The thing I loved about The Descendants was that each character truly served a purpose. Matt, who we learn is labeled by others as unemotional and distant, is incredibly passionate (although inwardly so) about the people he loves most – his family. Both Alex and Scottie, while distinctly different in personality, show how far removed Matt is from parenting as they are both brash and out of his control. The character I felt had the most redeeming qualities was Sid; a supporting character, but one who attributes to the novels meaning and plot turns. Sid is the result of his own set of family struggles, having just lost his father, and becomes the one responsible for the major turning point in the book.
I really enjoyed The Descendants. It was an easy read that was still dense and heartfelt, and left you actually feeling something at the end of the journey. I definitely recommend reading this book!
“The Descendants” – Directed by Alexander Payne
I had high expectations for this movie. Considering it won the Oscar for “Best Adapted Screenplay” and two Golden Globes (“Best Picture – Drama” and George Clooney for “Best Actor – Drama”) I felt that “The Descendants” needed to live up to the high standard on which it had been placed. Truthfully, it did not disappoint. It was a wonderful film and the screenplay, written by Kaui Hart Hemmings herself, definitely did the novel justice. Yet, despite the positive reactions to this movie, there were a few changes that I just flat-out did not understand. It didn’t necessarily hinder the quality of the movie but it had me questioning why the changes were made at all.
First off, Joanie’s name was changed to Elizabeth. I’ve done some investigating (not very intensely, but a search nonetheless) on why this happened. Usually, if a name changes from page to screen, there is some sort of reasoning behind it. Maybe two main characters had names that have too similar pronunciation and may therefore confuse the viewer, or maybe a name is too representative of some sort of historical or popular media figure. Regardless, there is no explanation of why “Joanie” changed to “Elizabeth” and it caught me off guard.

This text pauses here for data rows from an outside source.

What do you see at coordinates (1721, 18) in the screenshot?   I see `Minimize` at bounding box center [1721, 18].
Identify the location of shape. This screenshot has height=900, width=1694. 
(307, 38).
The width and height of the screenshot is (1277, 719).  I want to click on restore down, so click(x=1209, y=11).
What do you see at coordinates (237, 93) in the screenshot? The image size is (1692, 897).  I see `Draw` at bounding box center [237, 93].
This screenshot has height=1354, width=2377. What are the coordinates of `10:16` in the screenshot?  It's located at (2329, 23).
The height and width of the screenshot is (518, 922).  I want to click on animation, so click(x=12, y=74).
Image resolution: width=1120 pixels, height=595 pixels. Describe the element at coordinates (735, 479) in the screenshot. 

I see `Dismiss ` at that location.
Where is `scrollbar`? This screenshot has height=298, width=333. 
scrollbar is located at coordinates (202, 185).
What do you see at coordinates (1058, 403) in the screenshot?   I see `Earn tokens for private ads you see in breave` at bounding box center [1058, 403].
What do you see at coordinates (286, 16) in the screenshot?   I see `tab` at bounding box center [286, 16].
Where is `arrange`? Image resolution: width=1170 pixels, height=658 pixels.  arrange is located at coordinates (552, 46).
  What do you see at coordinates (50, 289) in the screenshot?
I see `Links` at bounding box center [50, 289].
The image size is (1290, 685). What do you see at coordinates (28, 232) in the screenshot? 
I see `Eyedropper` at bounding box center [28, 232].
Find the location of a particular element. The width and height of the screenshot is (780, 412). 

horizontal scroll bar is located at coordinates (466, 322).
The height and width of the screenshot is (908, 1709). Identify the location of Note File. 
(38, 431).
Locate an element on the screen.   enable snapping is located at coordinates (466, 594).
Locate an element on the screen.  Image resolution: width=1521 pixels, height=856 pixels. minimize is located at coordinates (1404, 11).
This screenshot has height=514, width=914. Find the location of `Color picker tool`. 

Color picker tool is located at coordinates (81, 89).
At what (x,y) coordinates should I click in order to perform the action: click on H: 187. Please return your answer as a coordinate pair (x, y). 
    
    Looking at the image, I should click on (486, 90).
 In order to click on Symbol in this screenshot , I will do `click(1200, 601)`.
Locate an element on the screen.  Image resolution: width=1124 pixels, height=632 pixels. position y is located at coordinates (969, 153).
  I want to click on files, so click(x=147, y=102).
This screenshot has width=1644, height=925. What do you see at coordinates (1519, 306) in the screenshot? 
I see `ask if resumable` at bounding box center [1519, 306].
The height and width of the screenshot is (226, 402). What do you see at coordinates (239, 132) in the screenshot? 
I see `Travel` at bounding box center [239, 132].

My major qualm with the movie was Sid. In the novel, Sid serves the plot and holds an actual place within the story. In the movie, Sid’s role is relatively meaningless aside from comedic relief. He does nothing. And I am sure many viewers were confused why such a character was written into the story at all. There is no exposition of his difficult past with his father (we only find out that he has passed away in a drunk driving accident) and he doesn’t have anything to do with the relationship between Brian and Julie Speer. He does not call Julie and tell her of her husbands infidelity – he doesn’t even interact with her once in the film! So, my question to Hemmings is, why bother to leave him in as a character? In my opinion, the movie would have functioned exactly the same without him.
I also felt that Scottie’s role was played down a bit. We obviously can see that she is a disturbed kid, but the most excruciating moments we find in the book were missing in the movie. I understand time restraints must have affected this but I wished they found some sort of way to emphasize how screwed up Scottie was.
One thing that really stood out with me in this movie was the music. A musical score can make or break a movie, and in “The Descendants” the music was perfectly fitting and timely with the films’ succession. Overall, I enjoyed “The Descendants” but I don’t think it was the best adaptation ever made. Certainly not one deserving of an Oscar. There were silly changes made that could have been avoided and, if it were me, I just would have done things differently.